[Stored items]
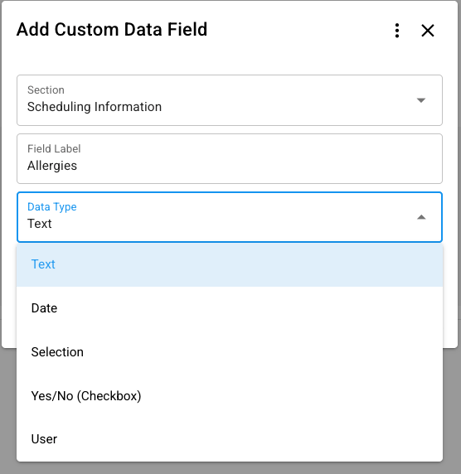461x474 pixels.
Task: Close the Add Custom Data Field dialog
Action: [x=428, y=31]
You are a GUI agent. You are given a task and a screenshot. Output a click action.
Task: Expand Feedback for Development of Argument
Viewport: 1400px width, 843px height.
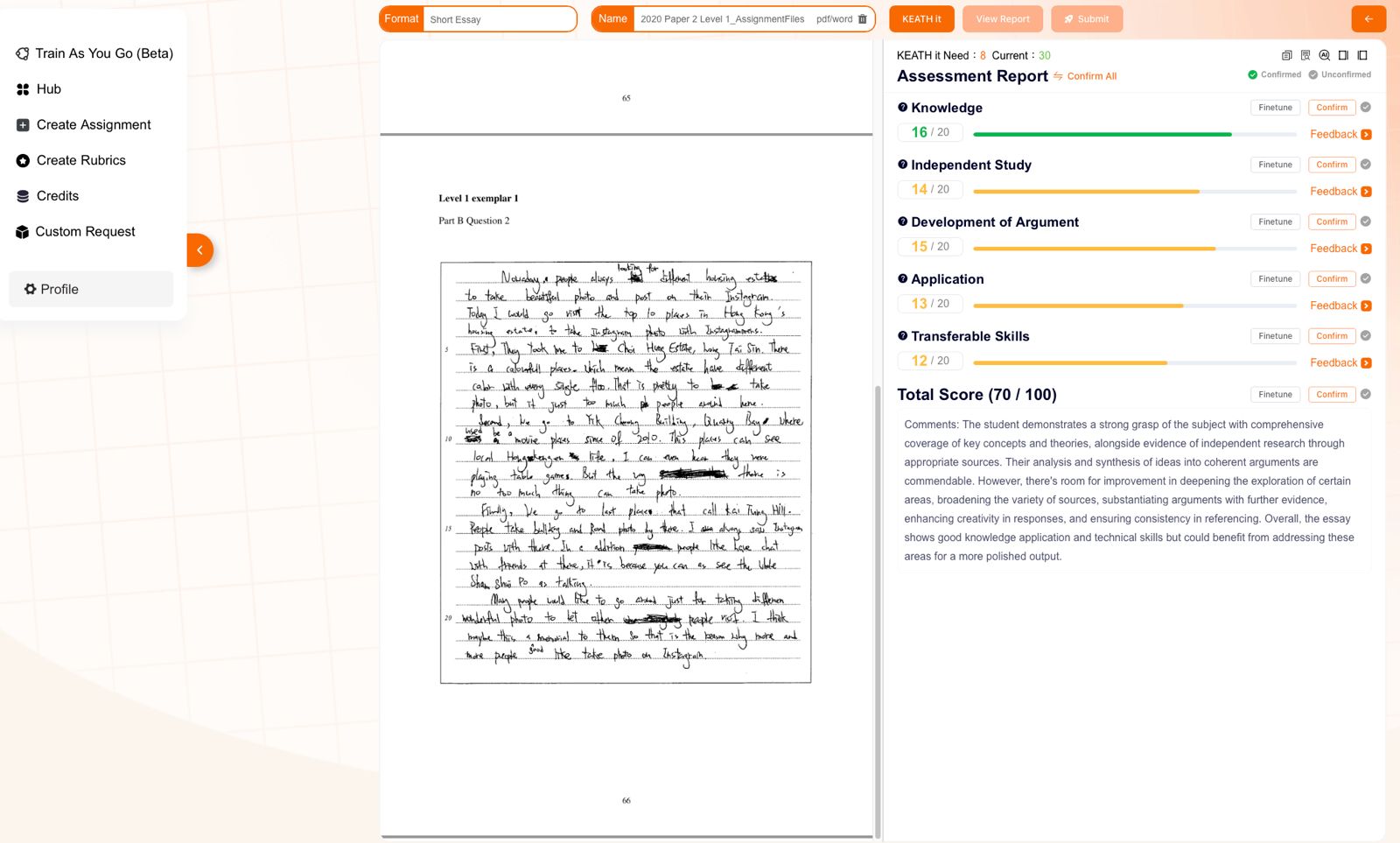(x=1340, y=249)
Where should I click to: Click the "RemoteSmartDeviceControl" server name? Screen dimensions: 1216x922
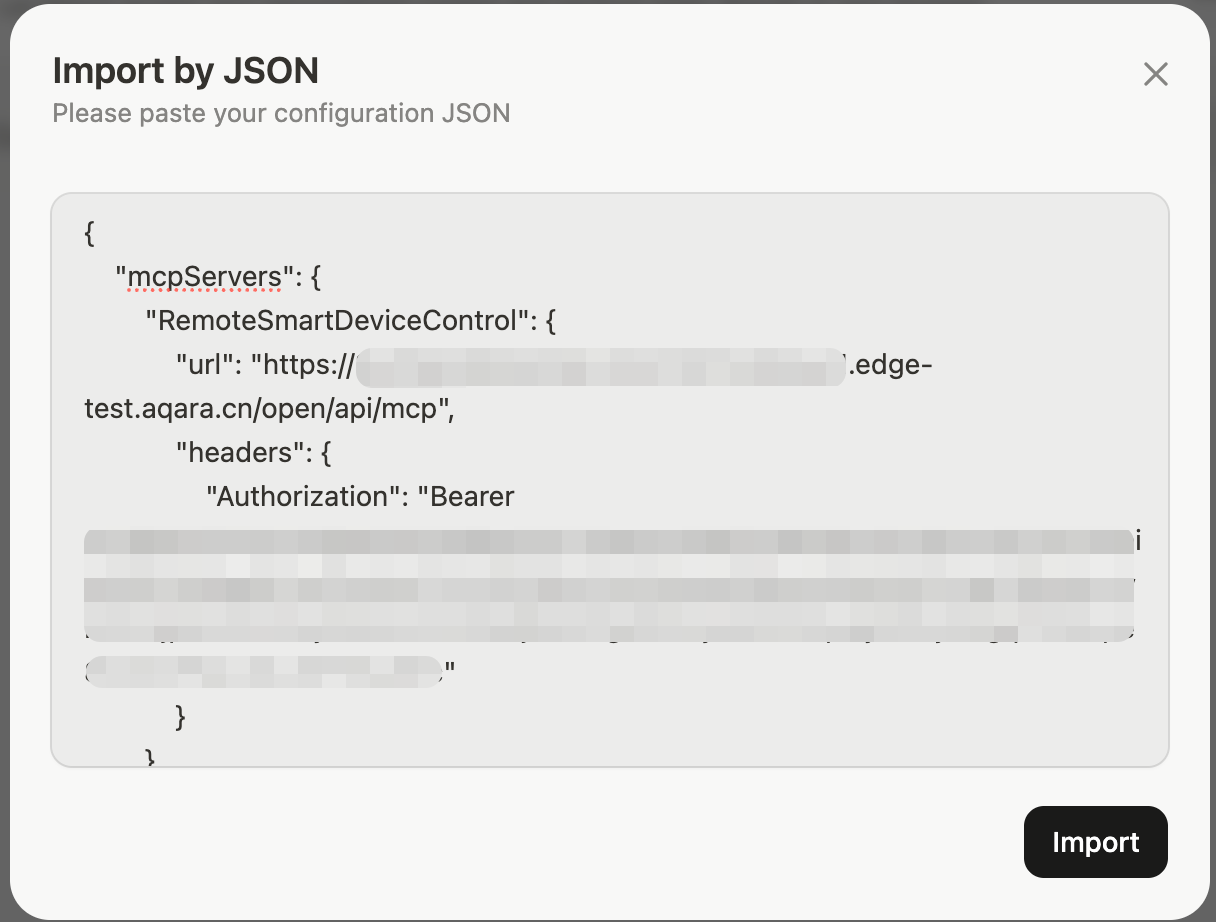pos(335,321)
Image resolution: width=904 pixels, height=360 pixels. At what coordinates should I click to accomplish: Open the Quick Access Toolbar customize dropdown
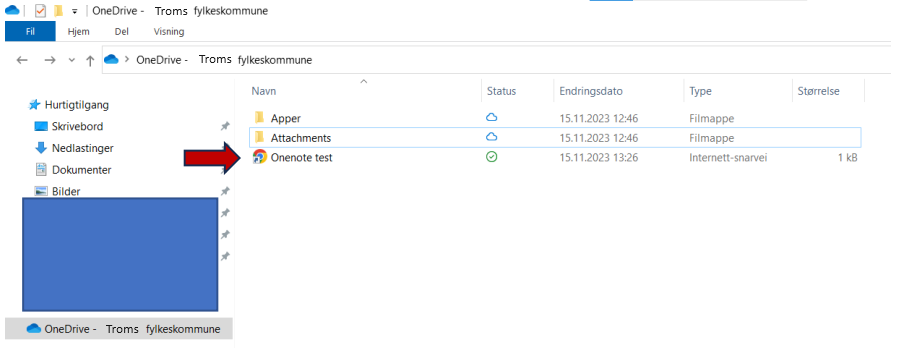click(x=74, y=12)
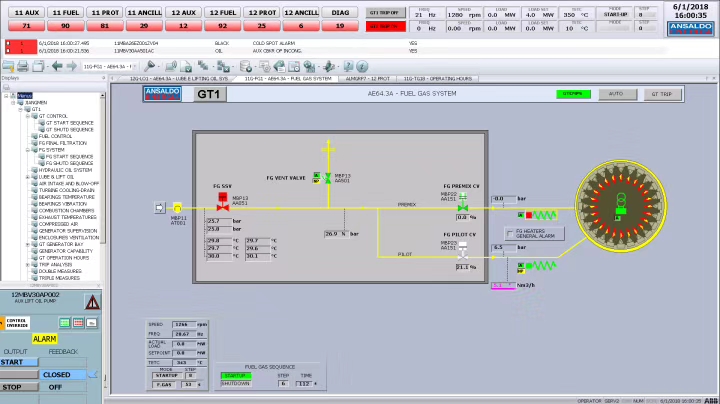Open the OPERATING HOURS display tab
The image size is (720, 404).
(x=438, y=77)
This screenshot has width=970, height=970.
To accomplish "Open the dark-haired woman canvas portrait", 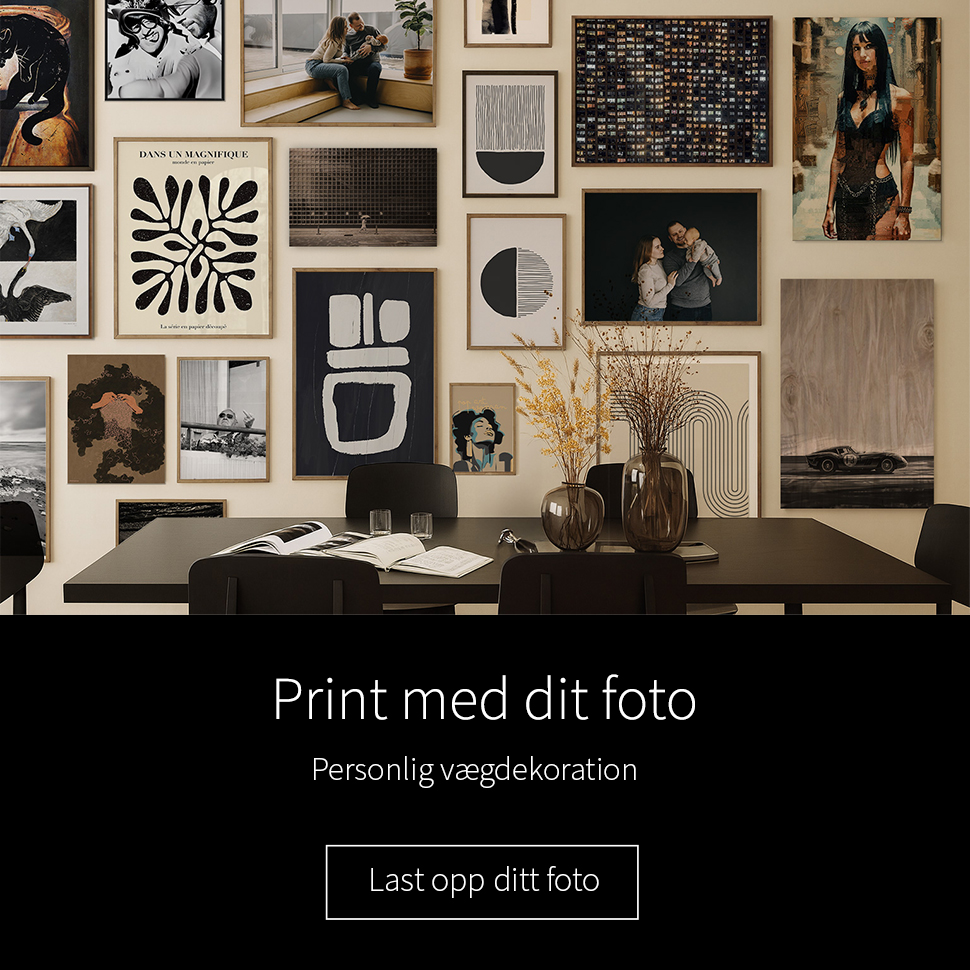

Work order: Say, as a single number and nothing more, how many lines of the entries contain the word "screenshot".

Reply: 2